Stated goal: Please retype every line of the listing below without changing anything.

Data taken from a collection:

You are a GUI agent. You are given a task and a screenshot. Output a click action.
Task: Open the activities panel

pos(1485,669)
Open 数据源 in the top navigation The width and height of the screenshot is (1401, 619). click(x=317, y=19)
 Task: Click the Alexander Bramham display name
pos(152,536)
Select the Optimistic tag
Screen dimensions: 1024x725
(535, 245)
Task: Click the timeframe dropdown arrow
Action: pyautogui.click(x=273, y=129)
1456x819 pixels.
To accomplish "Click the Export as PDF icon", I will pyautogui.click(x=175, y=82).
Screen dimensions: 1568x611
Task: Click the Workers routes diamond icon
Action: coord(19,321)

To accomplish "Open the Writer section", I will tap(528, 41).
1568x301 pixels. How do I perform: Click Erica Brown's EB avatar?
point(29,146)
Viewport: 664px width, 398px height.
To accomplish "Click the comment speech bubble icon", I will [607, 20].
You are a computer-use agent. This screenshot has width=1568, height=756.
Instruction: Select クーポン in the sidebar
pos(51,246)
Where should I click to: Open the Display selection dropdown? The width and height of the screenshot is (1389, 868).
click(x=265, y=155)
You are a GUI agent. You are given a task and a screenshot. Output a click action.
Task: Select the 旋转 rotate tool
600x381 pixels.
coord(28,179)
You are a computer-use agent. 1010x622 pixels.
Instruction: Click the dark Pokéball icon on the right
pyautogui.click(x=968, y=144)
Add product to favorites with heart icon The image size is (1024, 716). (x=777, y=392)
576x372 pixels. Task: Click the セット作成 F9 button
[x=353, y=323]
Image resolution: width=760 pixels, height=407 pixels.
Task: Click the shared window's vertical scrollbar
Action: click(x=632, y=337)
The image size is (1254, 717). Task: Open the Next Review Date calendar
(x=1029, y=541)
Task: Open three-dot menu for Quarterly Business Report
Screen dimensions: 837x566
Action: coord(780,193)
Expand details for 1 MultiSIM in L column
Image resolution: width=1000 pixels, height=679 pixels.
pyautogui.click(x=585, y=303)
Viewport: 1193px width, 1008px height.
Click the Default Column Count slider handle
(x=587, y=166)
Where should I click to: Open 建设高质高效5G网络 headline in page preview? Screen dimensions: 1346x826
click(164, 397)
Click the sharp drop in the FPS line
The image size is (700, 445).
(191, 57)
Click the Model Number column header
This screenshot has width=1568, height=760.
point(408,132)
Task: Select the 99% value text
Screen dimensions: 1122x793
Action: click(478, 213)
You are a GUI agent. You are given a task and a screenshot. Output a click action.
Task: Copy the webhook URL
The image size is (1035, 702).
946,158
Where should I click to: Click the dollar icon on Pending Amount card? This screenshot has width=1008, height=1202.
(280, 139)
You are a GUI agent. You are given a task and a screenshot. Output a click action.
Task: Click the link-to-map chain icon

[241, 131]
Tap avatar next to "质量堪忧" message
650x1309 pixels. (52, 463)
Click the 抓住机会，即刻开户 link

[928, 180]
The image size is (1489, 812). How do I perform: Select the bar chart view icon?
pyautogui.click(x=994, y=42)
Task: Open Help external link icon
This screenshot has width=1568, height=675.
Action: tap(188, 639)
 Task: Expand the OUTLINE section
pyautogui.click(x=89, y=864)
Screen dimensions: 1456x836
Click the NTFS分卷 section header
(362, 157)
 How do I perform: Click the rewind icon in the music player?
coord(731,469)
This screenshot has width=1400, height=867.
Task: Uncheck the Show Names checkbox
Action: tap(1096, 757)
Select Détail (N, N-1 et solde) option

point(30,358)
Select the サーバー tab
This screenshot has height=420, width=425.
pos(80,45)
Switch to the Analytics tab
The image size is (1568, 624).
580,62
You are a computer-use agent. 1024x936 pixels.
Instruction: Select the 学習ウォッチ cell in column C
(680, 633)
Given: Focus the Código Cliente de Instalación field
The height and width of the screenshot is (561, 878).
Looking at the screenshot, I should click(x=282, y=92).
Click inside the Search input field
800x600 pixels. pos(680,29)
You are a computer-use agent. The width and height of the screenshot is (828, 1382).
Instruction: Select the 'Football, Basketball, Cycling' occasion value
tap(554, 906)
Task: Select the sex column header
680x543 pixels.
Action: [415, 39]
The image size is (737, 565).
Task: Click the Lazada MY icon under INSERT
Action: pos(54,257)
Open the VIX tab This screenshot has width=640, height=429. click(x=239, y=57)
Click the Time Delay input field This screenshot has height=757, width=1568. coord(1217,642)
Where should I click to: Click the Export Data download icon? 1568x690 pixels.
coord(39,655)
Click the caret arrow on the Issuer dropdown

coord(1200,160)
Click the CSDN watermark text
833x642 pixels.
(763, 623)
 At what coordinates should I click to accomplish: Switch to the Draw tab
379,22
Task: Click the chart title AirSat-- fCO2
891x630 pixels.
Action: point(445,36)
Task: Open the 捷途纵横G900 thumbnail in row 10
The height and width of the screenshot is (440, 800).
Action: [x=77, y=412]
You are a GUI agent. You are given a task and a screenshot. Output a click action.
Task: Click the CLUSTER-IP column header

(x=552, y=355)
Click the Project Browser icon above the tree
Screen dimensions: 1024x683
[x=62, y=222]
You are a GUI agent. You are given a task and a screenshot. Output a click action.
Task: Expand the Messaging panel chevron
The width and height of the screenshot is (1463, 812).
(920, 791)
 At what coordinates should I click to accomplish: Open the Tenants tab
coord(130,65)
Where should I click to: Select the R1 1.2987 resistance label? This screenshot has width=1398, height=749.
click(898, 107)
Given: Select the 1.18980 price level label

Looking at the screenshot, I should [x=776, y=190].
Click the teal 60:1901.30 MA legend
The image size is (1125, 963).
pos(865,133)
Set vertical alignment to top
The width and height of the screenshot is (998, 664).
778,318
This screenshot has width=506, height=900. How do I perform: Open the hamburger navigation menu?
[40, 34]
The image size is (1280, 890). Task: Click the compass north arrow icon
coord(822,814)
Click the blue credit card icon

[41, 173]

Full response:
You are a GUI agent. You are given a task and a screenshot. Output a click action.
Task: Open the activities panel

pos(1485,669)
Open 数据源 in the top navigation The width and height of the screenshot is (1401, 619). click(x=317, y=19)
 Task: Click the Alexander Bramham display name
pos(152,536)
Select the Optimistic tag
Screen dimensions: 1024x725
(535, 245)
Task: Click the timeframe dropdown arrow
Action: pyautogui.click(x=273, y=129)
1456x819 pixels.
To accomplish "Click the Export as PDF icon", I will pyautogui.click(x=175, y=82).
Screen dimensions: 1568x611
Task: Click the Workers routes diamond icon
Action: coord(19,321)

To accomplish "Open the Writer section", I will tap(528, 41).
1568x301 pixels. How do I perform: Click Erica Brown's EB avatar?
point(29,146)
Viewport: 664px width, 398px height.
To accomplish "Click the comment speech bubble icon", I will [607, 20].
You are a computer-use agent. This screenshot has width=1568, height=756.
Instruction: Select クーポン in the sidebar
pos(51,246)
Where should I click to: Open the Display selection dropdown? The width and height of the screenshot is (1389, 868).
click(x=265, y=155)
You are a GUI agent. You are given a task and a screenshot. Output a click action.
Task: Select the 旋转 rotate tool
600x381 pixels.
coord(28,179)
You are a computer-use agent. 1010x622 pixels.
Instruction: Click the dark Pokéball icon on the right
pyautogui.click(x=968, y=144)
Add product to favorites with heart icon The image size is (1024, 716). (x=777, y=392)
576x372 pixels. Task: Click the セット作成 F9 button
[x=353, y=323]
Image resolution: width=760 pixels, height=407 pixels.
Task: Click the shared window's vertical scrollbar
Action: click(x=632, y=337)
The image size is (1254, 717). Task: Open the Next Review Date calendar
(x=1029, y=541)
Task: Open three-dot menu for Quarterly Business Report
Screen dimensions: 837x566
Action: coord(780,193)
Expand details for 1 MultiSIM in L column
Image resolution: width=1000 pixels, height=679 pixels.
pyautogui.click(x=585, y=303)
Viewport: 1193px width, 1008px height.
Click the Default Column Count slider handle
(x=587, y=166)
Where should I click to: Open 建设高质高效5G网络 headline in page preview? Screen dimensions: 1346x826
click(164, 397)
Click the sharp drop in the FPS line
The image size is (700, 445).
(191, 57)
Click the Model Number column header
This screenshot has width=1568, height=760.
point(408,132)
Task: Select the 99% value text
Screen dimensions: 1122x793
Action: click(478, 213)
You are a GUI agent. You are given a task and a screenshot. Output a click action.
Task: Copy the webhook URL
The image size is (1035, 702).
946,158
Where should I click to: Click the dollar icon on Pending Amount card? This screenshot has width=1008, height=1202.
(280, 139)
You are a GUI agent. You are given a task and a screenshot. Output a click action.
Task: Click the link-to-map chain icon

[241, 131]
Tap avatar next to "质量堪忧" message
650x1309 pixels. (52, 463)
Click the 抓住机会，即刻开户 link

[928, 180]
The image size is (1489, 812). How do I perform: Select the bar chart view icon?
pyautogui.click(x=994, y=42)
Task: Open Help external link icon
This screenshot has width=1568, height=675.
Action: tap(188, 639)
 Task: Expand the OUTLINE section
pyautogui.click(x=89, y=864)
Screen dimensions: 1456x836
Click the NTFS分卷 section header
(362, 157)
 How do I perform: Click the rewind icon in the music player?
coord(731,469)
This screenshot has width=1400, height=867.
Task: Uncheck the Show Names checkbox
Action: tap(1096, 757)
Select Détail (N, N-1 et solde) option

point(30,358)
Select the サーバー tab
This screenshot has height=420, width=425.
pos(80,45)
Switch to the Analytics tab
The image size is (1568, 624).
580,62
You are a computer-use agent. 1024x936 pixels.
Instruction: Select the 学習ウォッチ cell in column C
(680, 633)
Given: Focus the Código Cliente de Instalación field
The height and width of the screenshot is (561, 878).
Looking at the screenshot, I should click(x=282, y=92).
Click inside the Search input field
800x600 pixels. pos(680,29)
You are a computer-use agent. The width and height of the screenshot is (828, 1382).
Instruction: Select the 'Football, Basketball, Cycling' occasion value
tap(554, 906)
Task: Select the sex column header
680x543 pixels.
Action: [415, 39]
The image size is (737, 565).
Task: Click the Lazada MY icon under INSERT
Action: pos(54,257)
Open the VIX tab This screenshot has width=640, height=429. click(x=239, y=57)
Click the Time Delay input field This screenshot has height=757, width=1568. coord(1217,642)
Where should I click to: Click the Export Data download icon? 1568x690 pixels.
coord(39,655)
Click the caret arrow on the Issuer dropdown

coord(1200,160)
Click the CSDN watermark text
833x642 pixels.
(763, 623)
 At what coordinates should I click to accomplish: Switch to the Draw tab
379,22
Task: Click the chart title AirSat-- fCO2
891x630 pixels.
Action: point(445,36)
Task: Open the 捷途纵横G900 thumbnail in row 10
The height and width of the screenshot is (440, 800).
Action: [x=77, y=412]
You are a GUI agent. You are given a task and a screenshot. Output a click action.
Task: Click the CLUSTER-IP column header

(x=552, y=355)
Click the Project Browser icon above the tree
Screen dimensions: 1024x683
[x=62, y=222]
You are a GUI agent. You are given a task and a screenshot. Output a click action.
Task: Expand the Messaging panel chevron
The width and height of the screenshot is (1463, 812).
(920, 791)
 At what coordinates should I click to accomplish: Open the Tenants tab
coord(130,65)
Where should I click to: Select the R1 1.2987 resistance label? This screenshot has width=1398, height=749.
click(898, 107)
Given: Select the 1.18980 price level label

Looking at the screenshot, I should [x=776, y=190].
Click the teal 60:1901.30 MA legend
The image size is (1125, 963).
pos(865,133)
Set vertical alignment to top
The width and height of the screenshot is (998, 664).
778,318
This screenshot has width=506, height=900. How do I perform: Open the hamburger navigation menu?
[40, 34]
The image size is (1280, 890). Task: Click the compass north arrow icon
coord(822,814)
Click the blue credit card icon

[41, 173]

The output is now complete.